Material to process:
───

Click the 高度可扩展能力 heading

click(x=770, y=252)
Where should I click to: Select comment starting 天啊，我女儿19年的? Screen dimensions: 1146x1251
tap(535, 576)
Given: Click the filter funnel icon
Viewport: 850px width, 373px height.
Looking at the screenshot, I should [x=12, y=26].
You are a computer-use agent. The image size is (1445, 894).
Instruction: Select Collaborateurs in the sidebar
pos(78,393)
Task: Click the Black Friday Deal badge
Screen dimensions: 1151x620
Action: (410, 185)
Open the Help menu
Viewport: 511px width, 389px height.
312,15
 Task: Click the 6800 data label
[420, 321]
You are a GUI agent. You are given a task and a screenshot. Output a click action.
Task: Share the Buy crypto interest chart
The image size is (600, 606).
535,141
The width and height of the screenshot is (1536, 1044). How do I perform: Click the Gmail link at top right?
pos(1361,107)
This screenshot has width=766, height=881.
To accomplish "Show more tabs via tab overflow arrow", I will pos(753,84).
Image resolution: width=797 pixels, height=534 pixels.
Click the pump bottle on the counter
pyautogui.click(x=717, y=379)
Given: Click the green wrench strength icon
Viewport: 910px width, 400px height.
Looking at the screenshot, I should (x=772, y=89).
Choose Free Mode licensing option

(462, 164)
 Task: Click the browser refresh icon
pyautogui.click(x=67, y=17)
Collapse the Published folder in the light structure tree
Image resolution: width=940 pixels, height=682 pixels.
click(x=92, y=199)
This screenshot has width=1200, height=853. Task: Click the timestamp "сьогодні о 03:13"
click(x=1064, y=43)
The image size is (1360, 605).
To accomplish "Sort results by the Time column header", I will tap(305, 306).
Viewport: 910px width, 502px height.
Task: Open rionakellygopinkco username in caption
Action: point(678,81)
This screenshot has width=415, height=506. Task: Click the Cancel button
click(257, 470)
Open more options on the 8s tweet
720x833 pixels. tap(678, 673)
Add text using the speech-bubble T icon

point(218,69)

───

Your objective:
What's needed is a word-for-word copy of the lines from the one holding "Task: Share the Buy crypto interest chart" through the final line of the data.

Exercise result:
Task: Share the Buy crypto interest chart
The image size is (600, 606).
535,141
The width and height of the screenshot is (1536, 1044). How do I perform: Click the Gmail link at top right?
pos(1361,107)
This screenshot has width=766, height=881.
To accomplish "Show more tabs via tab overflow arrow", I will pos(753,84).
Image resolution: width=797 pixels, height=534 pixels.
Click the pump bottle on the counter
pyautogui.click(x=717, y=379)
Given: Click the green wrench strength icon
Viewport: 910px width, 400px height.
Looking at the screenshot, I should (x=772, y=89).
Choose Free Mode licensing option

(462, 164)
 Task: Click the browser refresh icon
pyautogui.click(x=67, y=17)
Collapse the Published folder in the light structure tree
Image resolution: width=940 pixels, height=682 pixels.
click(x=92, y=199)
This screenshot has width=1200, height=853. Task: Click the timestamp "сьогодні о 03:13"
click(x=1064, y=43)
The image size is (1360, 605).
To accomplish "Sort results by the Time column header", I will tap(305, 306).
Viewport: 910px width, 502px height.
Task: Open rionakellygopinkco username in caption
Action: point(678,81)
This screenshot has width=415, height=506. Task: Click the Cancel button
click(257, 470)
Open more options on the 8s tweet
720x833 pixels. tap(678, 673)
Add text using the speech-bubble T icon

point(218,69)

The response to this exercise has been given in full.